To the band’s credit, the fusion of diverse influences, which also includes trad-gospel and even ’70s classic rock, never comes across as labored. However, Pinmonkey adds their own particular something to the neo-traditional flavor of Speak No Evil, their debut on their own Drifter’s Church label.
There are even traces of an earthy Appalachia, courtesy of the honeyed tenor of lead vocalist Michael Reynolds. “It’s not something we sat around and discussed,” says Reynolds. “Everything we do comes about innately, which is why I think it works.”
Reynolds’ immersion in the worlds of dry Southern gospel and Alta Vista hill country music came early, in both the churches and the after-church basement picking parties of Arnold’s Valley, Virginia. After hearing Porter & Dolly for the first time on his cousin’s 8-track, “I announced to my family right then, at 13, that I was never going to get a real job, that I was going to move to Nashville and be a singer.”
Shortly after Reynolds wrote his first songs (“very Elizabethan, very minor-key, and somewhat gospel”) and sang in front of the church in a few talent contests, his parents dropped him off on a Music City sidewalk and wished him luck. Though they made sure to add, “Get ready for the hardest job of your life.”
They were right. After years of directing traffic and retail jobs, Reynolds finally was persuaded by a friend to explore the writers night scene. “She heard me sing once in the back room of a record store, after closing. She asked if anyone had heard me yet and I said no. She said, ‘Well, we’re going to fix that.'”
Reynolds found his musical niche after hooking up with Chad Jeffers (dobro), Michael Jeffers (bass), and Rick Schell (drums and high harmonies). The group quickly set to work recording Speak No Evil in the room above the Jeffers’ family garage. They drew material for the record from songwriting friends Gillian Welch (“Two Days”, co-written with Matt Rollings) and Duane Jarvis (“Love Sometimes”, co-written with Joy Lynn White). Reynolds blends in self-penned tunes including “Black Train”, with snarky lyrics and a dusty, Tom Petty-like groove, and “Sweet Blossom”, a lonesome ballad with laid-back phrasing.
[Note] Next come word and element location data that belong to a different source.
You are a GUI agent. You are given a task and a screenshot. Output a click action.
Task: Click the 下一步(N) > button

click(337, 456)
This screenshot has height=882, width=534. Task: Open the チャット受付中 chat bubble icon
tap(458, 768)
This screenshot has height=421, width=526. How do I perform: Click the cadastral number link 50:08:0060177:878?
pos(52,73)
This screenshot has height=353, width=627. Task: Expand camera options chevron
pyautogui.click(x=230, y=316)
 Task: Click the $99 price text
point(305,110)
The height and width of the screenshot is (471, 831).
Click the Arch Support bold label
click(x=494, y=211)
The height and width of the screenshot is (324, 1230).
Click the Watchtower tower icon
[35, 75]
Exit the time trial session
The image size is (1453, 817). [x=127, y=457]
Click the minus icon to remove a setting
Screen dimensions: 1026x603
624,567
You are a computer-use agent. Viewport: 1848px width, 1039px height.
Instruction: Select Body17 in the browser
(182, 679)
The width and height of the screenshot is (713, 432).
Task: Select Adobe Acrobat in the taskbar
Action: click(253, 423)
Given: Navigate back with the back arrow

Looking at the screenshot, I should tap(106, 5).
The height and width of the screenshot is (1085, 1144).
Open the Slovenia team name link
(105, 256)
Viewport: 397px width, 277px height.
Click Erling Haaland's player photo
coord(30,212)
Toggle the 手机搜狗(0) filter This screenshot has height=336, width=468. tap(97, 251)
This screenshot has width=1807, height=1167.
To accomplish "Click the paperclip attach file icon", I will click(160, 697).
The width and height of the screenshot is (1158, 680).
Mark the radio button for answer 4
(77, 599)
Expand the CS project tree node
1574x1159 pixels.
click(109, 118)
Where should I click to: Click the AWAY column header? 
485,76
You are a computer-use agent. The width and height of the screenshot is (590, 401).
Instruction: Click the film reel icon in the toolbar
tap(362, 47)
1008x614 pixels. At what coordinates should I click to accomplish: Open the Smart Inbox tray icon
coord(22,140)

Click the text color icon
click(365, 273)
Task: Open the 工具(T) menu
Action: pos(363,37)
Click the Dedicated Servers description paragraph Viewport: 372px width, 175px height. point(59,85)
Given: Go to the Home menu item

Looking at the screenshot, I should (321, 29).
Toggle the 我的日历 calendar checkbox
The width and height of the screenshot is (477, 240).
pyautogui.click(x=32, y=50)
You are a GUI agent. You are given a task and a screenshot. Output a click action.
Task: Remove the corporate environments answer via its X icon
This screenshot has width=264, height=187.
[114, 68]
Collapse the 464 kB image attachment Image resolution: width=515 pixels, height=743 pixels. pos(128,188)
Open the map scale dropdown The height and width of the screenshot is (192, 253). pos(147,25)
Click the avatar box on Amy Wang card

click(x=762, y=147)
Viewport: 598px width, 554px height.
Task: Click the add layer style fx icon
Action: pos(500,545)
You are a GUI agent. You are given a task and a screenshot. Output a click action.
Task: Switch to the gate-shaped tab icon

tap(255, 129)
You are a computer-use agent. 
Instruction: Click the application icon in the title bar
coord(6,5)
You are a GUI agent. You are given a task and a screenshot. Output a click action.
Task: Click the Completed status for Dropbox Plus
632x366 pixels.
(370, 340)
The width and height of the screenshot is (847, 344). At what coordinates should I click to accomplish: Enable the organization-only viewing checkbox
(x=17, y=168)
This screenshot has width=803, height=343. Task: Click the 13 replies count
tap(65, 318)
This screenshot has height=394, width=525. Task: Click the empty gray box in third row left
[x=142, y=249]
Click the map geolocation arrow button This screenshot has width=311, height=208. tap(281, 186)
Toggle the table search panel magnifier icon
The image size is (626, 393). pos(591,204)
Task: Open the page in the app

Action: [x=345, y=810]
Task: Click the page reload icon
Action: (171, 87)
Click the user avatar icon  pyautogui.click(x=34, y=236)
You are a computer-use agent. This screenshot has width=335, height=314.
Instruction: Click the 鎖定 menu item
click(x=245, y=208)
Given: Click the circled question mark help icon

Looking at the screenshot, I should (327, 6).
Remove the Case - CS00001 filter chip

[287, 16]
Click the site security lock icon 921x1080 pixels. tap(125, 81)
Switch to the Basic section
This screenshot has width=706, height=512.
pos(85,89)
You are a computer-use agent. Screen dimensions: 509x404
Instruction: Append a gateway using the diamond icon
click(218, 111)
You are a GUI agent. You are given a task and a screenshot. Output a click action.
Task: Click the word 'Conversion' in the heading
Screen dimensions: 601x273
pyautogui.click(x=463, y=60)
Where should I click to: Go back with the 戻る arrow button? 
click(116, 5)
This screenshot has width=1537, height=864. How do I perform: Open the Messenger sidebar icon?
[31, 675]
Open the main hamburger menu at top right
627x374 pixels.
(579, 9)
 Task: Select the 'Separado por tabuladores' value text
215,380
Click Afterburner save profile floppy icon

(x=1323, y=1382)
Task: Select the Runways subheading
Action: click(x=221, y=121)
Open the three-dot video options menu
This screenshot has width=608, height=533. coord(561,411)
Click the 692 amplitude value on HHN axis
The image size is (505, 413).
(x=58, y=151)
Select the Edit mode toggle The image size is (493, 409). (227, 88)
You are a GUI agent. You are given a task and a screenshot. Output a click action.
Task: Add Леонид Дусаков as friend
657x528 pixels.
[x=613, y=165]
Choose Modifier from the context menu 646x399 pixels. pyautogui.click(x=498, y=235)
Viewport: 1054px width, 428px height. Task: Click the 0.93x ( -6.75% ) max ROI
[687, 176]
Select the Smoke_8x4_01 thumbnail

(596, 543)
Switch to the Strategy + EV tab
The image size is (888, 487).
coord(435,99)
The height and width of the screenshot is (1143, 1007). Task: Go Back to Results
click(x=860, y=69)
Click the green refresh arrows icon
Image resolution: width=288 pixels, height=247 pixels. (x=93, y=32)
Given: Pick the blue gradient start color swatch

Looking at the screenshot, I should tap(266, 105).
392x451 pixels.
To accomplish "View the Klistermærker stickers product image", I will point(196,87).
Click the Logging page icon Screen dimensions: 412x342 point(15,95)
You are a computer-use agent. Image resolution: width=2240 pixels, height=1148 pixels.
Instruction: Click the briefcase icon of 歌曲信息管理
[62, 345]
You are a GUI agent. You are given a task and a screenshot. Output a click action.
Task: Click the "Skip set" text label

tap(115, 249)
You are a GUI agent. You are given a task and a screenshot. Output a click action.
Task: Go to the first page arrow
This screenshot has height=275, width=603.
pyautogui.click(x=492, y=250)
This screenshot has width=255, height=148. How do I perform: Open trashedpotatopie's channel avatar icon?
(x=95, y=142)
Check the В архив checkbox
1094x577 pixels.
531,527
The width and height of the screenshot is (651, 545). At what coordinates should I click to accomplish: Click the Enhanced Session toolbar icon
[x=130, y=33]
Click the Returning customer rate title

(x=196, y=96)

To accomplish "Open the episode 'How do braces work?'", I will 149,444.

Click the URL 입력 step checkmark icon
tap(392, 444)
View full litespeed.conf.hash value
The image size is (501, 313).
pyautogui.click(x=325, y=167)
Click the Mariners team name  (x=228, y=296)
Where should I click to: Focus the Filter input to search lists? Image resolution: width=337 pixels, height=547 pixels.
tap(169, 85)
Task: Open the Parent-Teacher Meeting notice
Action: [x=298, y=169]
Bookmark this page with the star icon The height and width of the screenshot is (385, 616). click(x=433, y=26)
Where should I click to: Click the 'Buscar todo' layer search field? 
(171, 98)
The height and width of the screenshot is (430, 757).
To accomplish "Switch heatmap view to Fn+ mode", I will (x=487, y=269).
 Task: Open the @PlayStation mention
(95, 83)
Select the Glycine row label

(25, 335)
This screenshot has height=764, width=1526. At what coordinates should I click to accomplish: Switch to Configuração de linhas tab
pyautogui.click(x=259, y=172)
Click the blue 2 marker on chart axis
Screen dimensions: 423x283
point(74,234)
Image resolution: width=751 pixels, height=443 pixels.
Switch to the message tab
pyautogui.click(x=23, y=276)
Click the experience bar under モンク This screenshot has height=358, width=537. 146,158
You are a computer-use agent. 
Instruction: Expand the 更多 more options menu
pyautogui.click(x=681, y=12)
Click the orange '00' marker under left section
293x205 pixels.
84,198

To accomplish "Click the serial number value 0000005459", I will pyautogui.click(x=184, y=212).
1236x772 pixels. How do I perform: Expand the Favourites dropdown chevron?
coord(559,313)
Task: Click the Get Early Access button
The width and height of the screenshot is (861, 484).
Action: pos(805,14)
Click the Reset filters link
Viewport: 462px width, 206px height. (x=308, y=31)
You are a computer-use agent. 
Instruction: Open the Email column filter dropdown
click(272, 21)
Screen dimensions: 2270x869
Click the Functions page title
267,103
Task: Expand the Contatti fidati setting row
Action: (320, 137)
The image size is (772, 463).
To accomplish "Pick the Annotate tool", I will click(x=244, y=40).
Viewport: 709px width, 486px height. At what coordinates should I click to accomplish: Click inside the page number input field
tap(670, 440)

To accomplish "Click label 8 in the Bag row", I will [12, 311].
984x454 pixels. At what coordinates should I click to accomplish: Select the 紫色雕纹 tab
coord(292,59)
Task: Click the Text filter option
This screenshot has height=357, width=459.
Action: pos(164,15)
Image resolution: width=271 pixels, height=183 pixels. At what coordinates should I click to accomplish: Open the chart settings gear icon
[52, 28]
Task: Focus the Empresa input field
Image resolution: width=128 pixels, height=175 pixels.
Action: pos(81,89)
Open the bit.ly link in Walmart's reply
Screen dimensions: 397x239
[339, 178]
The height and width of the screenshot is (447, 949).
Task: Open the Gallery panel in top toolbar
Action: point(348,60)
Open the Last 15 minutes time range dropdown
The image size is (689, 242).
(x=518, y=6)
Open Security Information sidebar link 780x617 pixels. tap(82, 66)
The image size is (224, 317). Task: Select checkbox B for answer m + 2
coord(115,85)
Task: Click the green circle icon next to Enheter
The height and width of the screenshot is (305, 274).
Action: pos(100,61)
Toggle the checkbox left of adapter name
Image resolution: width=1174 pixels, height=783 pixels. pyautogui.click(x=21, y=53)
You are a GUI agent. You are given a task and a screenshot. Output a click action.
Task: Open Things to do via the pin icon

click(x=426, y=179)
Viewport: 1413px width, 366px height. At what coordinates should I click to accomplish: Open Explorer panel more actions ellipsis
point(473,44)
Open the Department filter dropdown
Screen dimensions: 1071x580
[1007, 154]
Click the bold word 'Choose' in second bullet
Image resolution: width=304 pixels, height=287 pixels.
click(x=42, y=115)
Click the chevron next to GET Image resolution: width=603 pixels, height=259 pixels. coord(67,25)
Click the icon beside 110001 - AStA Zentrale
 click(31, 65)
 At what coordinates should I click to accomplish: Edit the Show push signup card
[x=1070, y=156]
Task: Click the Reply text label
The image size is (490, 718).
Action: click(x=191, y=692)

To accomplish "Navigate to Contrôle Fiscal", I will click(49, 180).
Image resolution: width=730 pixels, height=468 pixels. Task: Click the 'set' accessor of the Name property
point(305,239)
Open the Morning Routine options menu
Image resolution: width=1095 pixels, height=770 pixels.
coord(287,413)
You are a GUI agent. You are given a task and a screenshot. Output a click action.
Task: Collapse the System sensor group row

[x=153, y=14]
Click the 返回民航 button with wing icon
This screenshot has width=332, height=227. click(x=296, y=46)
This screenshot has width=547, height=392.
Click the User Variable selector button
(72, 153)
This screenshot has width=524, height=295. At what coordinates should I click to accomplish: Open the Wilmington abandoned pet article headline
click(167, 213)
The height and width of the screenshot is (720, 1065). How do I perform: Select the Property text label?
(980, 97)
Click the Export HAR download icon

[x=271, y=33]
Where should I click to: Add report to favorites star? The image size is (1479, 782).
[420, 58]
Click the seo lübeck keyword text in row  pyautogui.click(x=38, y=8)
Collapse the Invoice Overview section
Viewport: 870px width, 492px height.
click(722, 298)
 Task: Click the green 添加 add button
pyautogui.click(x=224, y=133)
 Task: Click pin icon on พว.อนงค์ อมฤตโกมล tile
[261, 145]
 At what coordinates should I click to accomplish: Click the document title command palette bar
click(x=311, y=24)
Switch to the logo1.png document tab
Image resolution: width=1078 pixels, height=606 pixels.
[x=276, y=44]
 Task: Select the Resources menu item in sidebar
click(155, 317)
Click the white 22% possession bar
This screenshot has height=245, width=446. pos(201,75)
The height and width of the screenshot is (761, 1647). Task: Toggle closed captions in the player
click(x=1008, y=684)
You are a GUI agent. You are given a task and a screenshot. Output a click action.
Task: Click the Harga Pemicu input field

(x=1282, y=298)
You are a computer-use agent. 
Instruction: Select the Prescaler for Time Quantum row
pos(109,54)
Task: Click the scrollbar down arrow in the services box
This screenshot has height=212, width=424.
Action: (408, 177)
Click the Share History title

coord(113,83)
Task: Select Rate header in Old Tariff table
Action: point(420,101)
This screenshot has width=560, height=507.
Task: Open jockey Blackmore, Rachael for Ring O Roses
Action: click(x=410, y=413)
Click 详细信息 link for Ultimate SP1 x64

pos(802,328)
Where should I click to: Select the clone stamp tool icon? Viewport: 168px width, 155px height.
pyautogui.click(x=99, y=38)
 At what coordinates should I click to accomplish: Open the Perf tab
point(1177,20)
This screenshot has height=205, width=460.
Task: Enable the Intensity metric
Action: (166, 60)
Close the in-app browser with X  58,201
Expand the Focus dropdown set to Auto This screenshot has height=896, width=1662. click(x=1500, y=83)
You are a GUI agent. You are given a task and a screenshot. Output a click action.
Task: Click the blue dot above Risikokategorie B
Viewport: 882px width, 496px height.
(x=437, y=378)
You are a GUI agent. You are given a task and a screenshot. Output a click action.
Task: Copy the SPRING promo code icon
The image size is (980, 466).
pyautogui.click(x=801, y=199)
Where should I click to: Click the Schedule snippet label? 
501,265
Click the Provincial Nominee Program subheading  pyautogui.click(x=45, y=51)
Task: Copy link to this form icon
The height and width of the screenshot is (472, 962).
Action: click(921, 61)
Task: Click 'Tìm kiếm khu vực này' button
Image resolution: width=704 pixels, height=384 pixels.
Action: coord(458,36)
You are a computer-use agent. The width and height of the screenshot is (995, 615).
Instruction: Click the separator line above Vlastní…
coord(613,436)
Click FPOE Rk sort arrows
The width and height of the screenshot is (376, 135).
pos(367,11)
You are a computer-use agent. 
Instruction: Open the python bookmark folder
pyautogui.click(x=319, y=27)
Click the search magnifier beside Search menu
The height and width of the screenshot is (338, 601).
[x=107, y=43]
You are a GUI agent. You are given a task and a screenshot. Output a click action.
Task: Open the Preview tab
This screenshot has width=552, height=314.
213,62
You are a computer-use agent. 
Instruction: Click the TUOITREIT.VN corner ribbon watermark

Having developed a reputation for a rollicking live show (including an incendiary bluegrass cover of Sugar Ray’s “Fly”), Pinmonkey inked a deal with RCA just as their self-styled, self-financed debut was completed. Asked about any future experimentation with pop music a la “Fly”, however, Reynolds laughs: “Well, hopefully our days of becoming a novelty act are several years off.”